Exercise and Illness: Should You Still Sweat Out?

You’re not in your best condition. Should you still exercise when you’re sick or just stay at home and rest to recover? How to decide it?

The answer depends on what ills you. Use a neck check rule to determine level of activity during a respiratory illness. Breaking a sweat is generally considered safe if your symptoms are all above the neck, like:

• Sneezing
• Minor sore throat
• Runny nose
• Nasal congestion
• Tearing eyes

If your symptoms are below the neck, such as:

• Coughing
• Vomiting
• Diarrhea
• Body aches
• Fever
• Fatigue

It’s best to take meds and stay in bed. Forget the running shoes until those symptoms subside.

Fever is the limiting factor. Exercising and raising your body temperature internally if you already have a fever is dangerous. It can make you even sicker. High temperatures (101 degrees Fahrenheit and up) have been linked to heart damage. And exercising through a fever can raise the risk of myocarditis, an inflammation of the heart muscle that may result in heart dysfunction, failure or sudden death. It’s not common, but it is possible — a good reason not to push yourself. If you have a fever greater than 101 degrees Fahrenheit, sit this one out.
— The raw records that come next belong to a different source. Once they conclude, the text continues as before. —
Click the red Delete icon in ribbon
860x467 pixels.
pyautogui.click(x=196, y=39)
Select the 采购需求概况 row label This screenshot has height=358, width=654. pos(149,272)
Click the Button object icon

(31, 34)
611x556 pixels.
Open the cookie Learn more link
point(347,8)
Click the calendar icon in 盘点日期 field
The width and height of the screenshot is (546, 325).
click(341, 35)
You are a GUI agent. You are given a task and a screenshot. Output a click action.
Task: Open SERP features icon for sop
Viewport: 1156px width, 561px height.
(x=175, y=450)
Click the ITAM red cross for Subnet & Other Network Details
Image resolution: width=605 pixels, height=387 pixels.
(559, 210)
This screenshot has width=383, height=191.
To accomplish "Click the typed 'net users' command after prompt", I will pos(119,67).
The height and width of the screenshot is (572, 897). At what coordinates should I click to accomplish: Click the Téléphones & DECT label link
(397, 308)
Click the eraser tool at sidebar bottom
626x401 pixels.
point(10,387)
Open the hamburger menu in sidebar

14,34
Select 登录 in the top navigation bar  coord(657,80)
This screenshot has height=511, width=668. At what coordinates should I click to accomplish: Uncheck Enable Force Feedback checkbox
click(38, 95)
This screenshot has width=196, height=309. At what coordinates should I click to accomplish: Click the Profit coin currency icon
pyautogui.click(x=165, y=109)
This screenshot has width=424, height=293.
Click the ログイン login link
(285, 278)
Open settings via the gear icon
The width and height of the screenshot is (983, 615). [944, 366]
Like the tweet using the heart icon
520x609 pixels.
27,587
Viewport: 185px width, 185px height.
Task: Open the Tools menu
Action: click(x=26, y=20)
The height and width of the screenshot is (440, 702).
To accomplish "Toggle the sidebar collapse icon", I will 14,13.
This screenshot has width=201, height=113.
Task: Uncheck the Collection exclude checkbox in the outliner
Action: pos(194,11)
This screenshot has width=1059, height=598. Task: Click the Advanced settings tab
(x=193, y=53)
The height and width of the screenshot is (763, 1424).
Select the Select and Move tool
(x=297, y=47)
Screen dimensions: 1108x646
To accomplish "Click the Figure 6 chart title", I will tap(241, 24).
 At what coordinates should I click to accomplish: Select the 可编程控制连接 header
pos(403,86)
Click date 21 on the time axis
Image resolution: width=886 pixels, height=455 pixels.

Okay, so you’re only having a common cold. What’s the best and safest exercise to do anyway?

1. Walking

Since you’re feeling under the weather, consider on taking low intensity workouts. Reduce the intensity and length of your workout. Instead of going for a run, you can take a walk. A 20-minute walk may help improve your cold symptoms.

2. Jogging

As long as jogging is part of your regular routine, there's no reason you need to skip it just because of a mild head cold. Running is a natural decongestant, and it can help clear your head and feel normal again. Some active runners even say that running helps them feel better when they're sick.

Remember, if you’ve got a fever or a stomach bug, be sure to rest. And contagious folks should just workout at home, do what you can for exercise there.

In some cases, light to moderate activity may actually help you feel better. Always listen to your body. Do what you can do, and if you can't do it, then don't, don’t push yourself.